Le plus gros souci des Africains suite à l’élection de Donald Trump demeure sans ambages la question de l’immigration, surtout clandestine. En effet, même s’ils ne sont pas les plus majoritaires selon les statistiques de la police des frontières, il n’en demeure pas moins qu’ils sont des dizaines de milliers ayant franchi la frontière sud du pays.
À en croire les derniers chiffres de Pew Research, publiés en 2021, il y avait quelque 10,5 millions d’étrangers illégaux aux États-Unis en 2017, soit près d’un quart (23 %) des personnes nées à l’étranger présentes dans le pays et 3 % de la population globale. Durant la même année de 2021, d’avril à septembre, Les Mexicains constituaient la première nationalité de migrants interpellés à la frontière, suivis des Honduriens, des Guatémaltèques et des Salvadoriens. Cependant, les migrants « d’autres nationalités », pour reprendre la nomenclature du CBP, ont pris une part prépondérante dernièrement. Ils sont plus de six fois plus nombreux en août (61 484) qu’en janvier (9 671). Haïtiens, mais aussi Équatoriens fuyant la pauvreté et l’instabilité de leurs pays, se déplacent en nombre pour déposer une demande d’asile aux États-Unis.
Trump promet la plus grande déportation de l’histoire
On le sait, lors de sa campagne électorale, le candidat républicain n’a cessé de clamer qu’il « engagera la plus grande et massive déportation jamais eue dans l’histoire des États-Unis ». À cet effet, le chiffre de 11 millions de personnes est cité.
Selon les informations de sources fiables, les plus visés par la déportation de masse sont les personnes ayant un antécédent criminel. Pour les services fédéraux des États-Unis, des milliers de personnes ont des antécédents judiciaires et criminels sans statut légal avec des ordres de déportation non respectés. À ceux-ci s’ajoutent les individus, sans antécédent criminel mais, ayant un ordre de déportation des juges. L’on estime à plus d’un million de personnes ayant cet ordre et ne l’ont jamais exécuté. Ils demeurent sur le territoire américain sans statut légal.
Aussi, visera-t-on les récents immigrés entrés par la frontière mexicaine. Dans ce lot, il faut savoir que ceux qui ont déjà introduit une demande d’asile devant une Cour de Justice ne sont pas concernés. Dans ces cas spécifiques, seule la décision du juge aura force de loi. De ce fait, les Africains ayant déposé leur demande d’asile auprès d’un juge d’immigration ne doivent pas craindre une déportation.
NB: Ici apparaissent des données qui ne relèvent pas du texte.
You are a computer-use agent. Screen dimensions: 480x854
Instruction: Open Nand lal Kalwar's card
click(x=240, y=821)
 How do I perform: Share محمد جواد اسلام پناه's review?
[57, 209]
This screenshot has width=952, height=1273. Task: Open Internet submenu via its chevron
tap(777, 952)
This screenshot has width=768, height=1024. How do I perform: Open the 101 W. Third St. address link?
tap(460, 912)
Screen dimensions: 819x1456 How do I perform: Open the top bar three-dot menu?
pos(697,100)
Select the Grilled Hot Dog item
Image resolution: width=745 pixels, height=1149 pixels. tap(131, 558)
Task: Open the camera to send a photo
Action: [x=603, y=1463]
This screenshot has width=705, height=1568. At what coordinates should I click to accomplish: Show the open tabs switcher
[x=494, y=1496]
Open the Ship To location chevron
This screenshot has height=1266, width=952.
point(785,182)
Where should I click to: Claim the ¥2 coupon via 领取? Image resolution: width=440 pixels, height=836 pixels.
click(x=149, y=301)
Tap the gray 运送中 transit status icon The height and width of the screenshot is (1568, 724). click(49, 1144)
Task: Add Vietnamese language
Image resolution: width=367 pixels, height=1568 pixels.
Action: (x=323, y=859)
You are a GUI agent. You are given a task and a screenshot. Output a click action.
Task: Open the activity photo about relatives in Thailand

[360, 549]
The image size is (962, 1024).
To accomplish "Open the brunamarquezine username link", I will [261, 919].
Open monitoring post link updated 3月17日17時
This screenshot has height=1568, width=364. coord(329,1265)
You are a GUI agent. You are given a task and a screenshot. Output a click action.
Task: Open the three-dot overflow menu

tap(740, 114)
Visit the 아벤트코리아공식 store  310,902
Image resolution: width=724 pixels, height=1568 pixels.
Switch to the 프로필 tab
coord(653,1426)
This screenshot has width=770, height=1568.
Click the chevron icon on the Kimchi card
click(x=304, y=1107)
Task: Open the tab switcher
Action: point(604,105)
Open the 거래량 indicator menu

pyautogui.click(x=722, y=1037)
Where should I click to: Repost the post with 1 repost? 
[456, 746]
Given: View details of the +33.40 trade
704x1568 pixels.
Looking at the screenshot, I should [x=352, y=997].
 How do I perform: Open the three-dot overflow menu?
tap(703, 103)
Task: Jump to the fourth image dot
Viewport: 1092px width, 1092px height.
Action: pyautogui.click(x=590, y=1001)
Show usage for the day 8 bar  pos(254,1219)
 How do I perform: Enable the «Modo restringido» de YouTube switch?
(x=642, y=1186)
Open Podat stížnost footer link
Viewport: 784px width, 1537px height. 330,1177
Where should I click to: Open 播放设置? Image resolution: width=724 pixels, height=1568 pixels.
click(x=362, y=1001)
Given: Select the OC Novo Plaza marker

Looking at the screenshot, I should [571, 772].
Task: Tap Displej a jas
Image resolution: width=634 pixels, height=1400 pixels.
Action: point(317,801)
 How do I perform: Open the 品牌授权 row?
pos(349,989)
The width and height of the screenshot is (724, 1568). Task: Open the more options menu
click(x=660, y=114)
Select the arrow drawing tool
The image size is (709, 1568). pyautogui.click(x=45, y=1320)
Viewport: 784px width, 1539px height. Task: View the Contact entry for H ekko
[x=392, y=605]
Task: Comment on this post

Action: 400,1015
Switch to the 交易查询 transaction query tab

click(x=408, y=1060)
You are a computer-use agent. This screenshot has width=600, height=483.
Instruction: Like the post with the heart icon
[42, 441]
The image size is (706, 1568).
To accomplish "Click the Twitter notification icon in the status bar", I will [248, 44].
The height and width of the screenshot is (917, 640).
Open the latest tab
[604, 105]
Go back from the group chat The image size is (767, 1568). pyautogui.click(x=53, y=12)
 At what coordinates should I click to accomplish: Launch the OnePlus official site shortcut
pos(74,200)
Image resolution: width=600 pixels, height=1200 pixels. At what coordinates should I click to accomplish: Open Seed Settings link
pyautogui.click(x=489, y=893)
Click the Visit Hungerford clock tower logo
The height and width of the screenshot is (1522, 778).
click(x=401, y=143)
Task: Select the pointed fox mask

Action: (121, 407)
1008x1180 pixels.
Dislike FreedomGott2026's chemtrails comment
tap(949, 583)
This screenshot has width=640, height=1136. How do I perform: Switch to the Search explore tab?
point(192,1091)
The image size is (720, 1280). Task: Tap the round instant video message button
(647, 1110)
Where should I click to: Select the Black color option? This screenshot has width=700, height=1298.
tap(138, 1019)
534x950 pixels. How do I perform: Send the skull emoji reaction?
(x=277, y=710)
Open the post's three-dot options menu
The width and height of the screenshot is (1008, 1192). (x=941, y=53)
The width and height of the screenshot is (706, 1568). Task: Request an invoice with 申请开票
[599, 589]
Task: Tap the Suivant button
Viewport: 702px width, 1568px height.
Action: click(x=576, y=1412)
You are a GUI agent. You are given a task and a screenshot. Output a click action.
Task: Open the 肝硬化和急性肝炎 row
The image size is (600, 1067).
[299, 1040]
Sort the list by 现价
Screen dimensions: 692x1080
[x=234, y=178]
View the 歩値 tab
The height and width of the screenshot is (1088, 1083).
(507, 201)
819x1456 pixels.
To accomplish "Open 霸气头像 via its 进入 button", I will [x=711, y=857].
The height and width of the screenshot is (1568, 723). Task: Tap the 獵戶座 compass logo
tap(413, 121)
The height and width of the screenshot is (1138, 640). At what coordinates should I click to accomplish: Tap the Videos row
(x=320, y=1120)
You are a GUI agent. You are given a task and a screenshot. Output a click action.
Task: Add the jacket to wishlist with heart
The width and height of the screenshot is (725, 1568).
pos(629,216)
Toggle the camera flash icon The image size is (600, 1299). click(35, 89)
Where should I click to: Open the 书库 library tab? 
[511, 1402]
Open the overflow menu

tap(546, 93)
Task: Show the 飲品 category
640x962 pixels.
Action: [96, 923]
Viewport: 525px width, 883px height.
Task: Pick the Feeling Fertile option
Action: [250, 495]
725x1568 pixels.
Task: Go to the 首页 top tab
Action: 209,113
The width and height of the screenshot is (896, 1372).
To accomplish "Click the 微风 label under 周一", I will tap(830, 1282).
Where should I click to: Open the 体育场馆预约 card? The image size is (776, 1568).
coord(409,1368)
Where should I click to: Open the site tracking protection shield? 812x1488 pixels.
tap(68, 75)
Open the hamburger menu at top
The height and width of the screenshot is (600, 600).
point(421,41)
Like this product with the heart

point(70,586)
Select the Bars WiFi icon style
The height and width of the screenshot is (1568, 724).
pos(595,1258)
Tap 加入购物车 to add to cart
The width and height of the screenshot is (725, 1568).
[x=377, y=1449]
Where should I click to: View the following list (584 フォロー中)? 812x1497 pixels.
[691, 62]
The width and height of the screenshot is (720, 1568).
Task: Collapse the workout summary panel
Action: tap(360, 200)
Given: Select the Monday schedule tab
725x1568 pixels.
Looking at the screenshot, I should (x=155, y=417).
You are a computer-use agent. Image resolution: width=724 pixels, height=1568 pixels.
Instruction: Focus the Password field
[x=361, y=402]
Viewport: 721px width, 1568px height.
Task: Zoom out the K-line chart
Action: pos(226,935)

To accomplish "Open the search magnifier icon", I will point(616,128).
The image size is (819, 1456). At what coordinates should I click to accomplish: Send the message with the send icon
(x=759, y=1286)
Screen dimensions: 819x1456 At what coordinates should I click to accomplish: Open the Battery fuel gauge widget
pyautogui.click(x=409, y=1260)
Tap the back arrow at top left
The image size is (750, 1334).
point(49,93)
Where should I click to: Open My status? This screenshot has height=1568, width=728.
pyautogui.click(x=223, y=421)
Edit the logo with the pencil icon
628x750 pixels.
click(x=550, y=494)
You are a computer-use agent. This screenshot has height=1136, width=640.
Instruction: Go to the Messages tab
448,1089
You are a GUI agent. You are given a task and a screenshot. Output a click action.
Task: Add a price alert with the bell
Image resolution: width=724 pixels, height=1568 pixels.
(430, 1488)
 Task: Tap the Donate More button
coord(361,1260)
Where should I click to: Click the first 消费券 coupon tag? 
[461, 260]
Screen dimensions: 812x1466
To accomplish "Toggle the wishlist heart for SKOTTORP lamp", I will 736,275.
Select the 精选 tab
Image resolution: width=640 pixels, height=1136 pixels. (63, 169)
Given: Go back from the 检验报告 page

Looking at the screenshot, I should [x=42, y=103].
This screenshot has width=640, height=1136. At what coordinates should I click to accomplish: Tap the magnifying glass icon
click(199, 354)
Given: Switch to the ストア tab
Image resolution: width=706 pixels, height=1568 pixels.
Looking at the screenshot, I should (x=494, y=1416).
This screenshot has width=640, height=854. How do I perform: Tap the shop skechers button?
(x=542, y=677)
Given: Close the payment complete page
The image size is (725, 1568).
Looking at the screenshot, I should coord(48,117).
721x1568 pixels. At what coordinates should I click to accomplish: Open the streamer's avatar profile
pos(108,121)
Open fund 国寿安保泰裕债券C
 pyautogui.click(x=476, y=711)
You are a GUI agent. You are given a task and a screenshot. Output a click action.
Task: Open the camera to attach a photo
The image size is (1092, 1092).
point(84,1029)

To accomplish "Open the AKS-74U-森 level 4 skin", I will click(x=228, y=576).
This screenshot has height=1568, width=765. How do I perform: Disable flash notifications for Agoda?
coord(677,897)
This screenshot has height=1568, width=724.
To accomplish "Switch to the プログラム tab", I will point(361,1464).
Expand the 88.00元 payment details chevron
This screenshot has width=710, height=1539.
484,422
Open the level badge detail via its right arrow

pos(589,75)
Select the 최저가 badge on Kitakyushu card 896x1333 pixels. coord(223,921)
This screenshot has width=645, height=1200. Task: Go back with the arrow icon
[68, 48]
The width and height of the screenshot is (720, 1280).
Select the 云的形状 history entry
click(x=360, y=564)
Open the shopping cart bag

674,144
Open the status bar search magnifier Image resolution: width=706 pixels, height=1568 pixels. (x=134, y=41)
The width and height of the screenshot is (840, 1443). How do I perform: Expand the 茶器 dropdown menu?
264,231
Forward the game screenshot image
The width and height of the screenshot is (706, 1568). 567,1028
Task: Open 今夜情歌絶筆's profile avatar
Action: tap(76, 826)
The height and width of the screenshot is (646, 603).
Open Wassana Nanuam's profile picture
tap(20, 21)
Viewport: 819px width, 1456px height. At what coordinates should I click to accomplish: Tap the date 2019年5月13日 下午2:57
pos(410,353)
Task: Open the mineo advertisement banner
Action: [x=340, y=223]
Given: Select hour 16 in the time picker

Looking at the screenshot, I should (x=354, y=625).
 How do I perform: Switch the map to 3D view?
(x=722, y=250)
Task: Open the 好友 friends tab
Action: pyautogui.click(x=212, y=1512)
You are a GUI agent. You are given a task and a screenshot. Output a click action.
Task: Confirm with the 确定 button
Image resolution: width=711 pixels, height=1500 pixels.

Supprimer le « catch and release » et la nationalité à la naissance

En outre, d’autres actions viendront renforcer la lutte contre l’immigration irrégulière. Le président Donald Trump prévoit de mettre fin à ce qu’on appelle « catch and release », littéralement « arrêter et relaxer ». Ce système permettait à ceux qui ont été interpellés à la frontière d’être détenus pendant quelques heures ou quelques jours puis relaxés à l’intérieur des États-Unis. Ils pouvaient donc continuer à demander l’asile en étant à l’intérieur du pays. À sa prise de pouvoir, Trump veut faire en sorte que lorsqu’un individu est interpellé à la frontière, il est automatiquement rapatrié d’où il vient.
La politique anti-migration de Trump s’attaquera aussi à l’obtention de la nationalité aux nouvelles naissances sur le sol américain. De cette disposition, tout enfant né de parents immigrants, n’ayant pas la green card ou n’étant pas citoyen américain, ne bénéficie pas automatiquement de la nationalité américaine. Aux termes du projet de Donald Trump, pour qu’un nouveau-né ait la nationalité américaine à sa naissance, il faut qu’au moins l’un des parents ait la nationalité ou un statut légal aux États-Unis. Ici, il faut préciser que ce projet aura du mal à passer, car des organisations de la société civile telles que ACLU (American civil Liberties Union Foundation) sont prêtes à le combattre sur les plans juridiques.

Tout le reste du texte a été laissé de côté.